Unlike those rigid structures, the Kyoto scientists used a double layer of lipids (fats) containing both a positive and a negative charge. That caused the DNA origami structures to be absorbed onto the lipid layer via electrostatic interaction. The weak bond between the origami structures and the lipid layer allowed them to move more freely than in other approaches, facilitating their interaction with one another and allowing them to self-assemble and form larger structures.

“We anticipate that our approach will further expand the potential applications of DNA origami structures and their assemblies in the fields of nanotechnology, biophysics, and synthetic biology,” says chemical biologist Professor Hiroshi Sugiyama from Kyoto University’s Institute for Integrated Cell-Material Sciences (iCeMS).

The study was published in an open-access paper in Nature Communications on August 27, 2015.

* The technique of DNA origami capitalizes on the simple base-pairing properties of DNA, a molecule built from the four nucleotides Adenine (A), Thymine (T), Cytosine (C) and Guanine (G). The rules of the game are simple: A’s always pair with T’s and C’s with G’s. Using this abbreviated vocabulary, the myriad body plans of all living organisms are constructed; though duplicating even Nature’s simpler designs has required great ingenuity.

The basic idea of DNA origami is to use a length of single-stranded DNA as a scaffold for the desired shape. Base-pairing of complementary nucleotides causes the form to fold and self-assemble. The process is guided by the addition of shorter “staple strands,” which act to help fold the scaffold and to hold the resulting structure together. Various imaging technologies are used to observe the tiny structures, including fluorescence-, electron- and atomic-force microscopy.
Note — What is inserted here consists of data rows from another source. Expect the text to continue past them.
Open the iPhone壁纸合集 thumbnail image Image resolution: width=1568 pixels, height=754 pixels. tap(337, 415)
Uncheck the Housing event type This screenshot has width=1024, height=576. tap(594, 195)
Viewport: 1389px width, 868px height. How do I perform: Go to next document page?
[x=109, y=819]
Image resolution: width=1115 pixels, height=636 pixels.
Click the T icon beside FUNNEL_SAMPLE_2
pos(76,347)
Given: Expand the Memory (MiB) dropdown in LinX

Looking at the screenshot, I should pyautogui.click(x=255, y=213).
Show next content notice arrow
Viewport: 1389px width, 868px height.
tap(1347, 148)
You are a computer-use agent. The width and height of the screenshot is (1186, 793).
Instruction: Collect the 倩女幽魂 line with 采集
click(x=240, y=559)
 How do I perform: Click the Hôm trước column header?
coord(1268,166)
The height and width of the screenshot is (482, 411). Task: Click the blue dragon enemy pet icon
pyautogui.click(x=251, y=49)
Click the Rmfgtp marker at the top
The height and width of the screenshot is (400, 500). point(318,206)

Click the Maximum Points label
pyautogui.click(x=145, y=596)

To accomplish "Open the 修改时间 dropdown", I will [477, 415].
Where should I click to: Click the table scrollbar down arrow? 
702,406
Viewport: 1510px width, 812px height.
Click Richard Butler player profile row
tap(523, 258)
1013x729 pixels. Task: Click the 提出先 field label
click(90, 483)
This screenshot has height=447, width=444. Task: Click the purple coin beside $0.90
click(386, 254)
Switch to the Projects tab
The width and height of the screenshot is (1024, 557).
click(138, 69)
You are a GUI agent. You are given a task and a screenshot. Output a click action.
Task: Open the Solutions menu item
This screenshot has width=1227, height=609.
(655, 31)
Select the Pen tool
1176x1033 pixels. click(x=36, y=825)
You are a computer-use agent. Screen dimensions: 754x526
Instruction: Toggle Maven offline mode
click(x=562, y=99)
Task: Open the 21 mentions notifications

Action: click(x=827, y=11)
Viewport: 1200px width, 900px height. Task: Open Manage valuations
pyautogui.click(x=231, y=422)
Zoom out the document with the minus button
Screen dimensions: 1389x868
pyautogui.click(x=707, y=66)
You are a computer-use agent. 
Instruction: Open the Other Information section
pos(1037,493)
Abstract of Lipid-bilayer-assisted two-dimensional self-assembly of DNA origami nanostructures

Self-assembly is a ubiquitous approach to the design and fabrication of novel supermolecular architectures. Here we report a strategy termed ‘lipid-bilayer-assisted self-assembly’ that is used to assemble DNA origami nanostructures into two-dimensional lattices. DNA origami structures are electrostatically adsorbed onto a mica-supported zwitterionic lipid bilayer in the presence of divalent cations. We demonstrate that the bilayer-adsorbed origami units are mobile on the surface and self-assembled into large micrometre-sized lattices in their lateral dimensions. Using high-speed atomic force microscopy imaging, a variety of dynamic processes involved in the formation of the lattice, such as fusion, reorganization and defect filling, are successfully visualized. The surface modifiability of the assembled lattice is also demonstrated by in situ decoration with streptavidin molecules. Our approach provides a new strategy for preparing versatile scaffolds for nanofabrication and paves the way for organizing functional nanodevices in a micrometer space.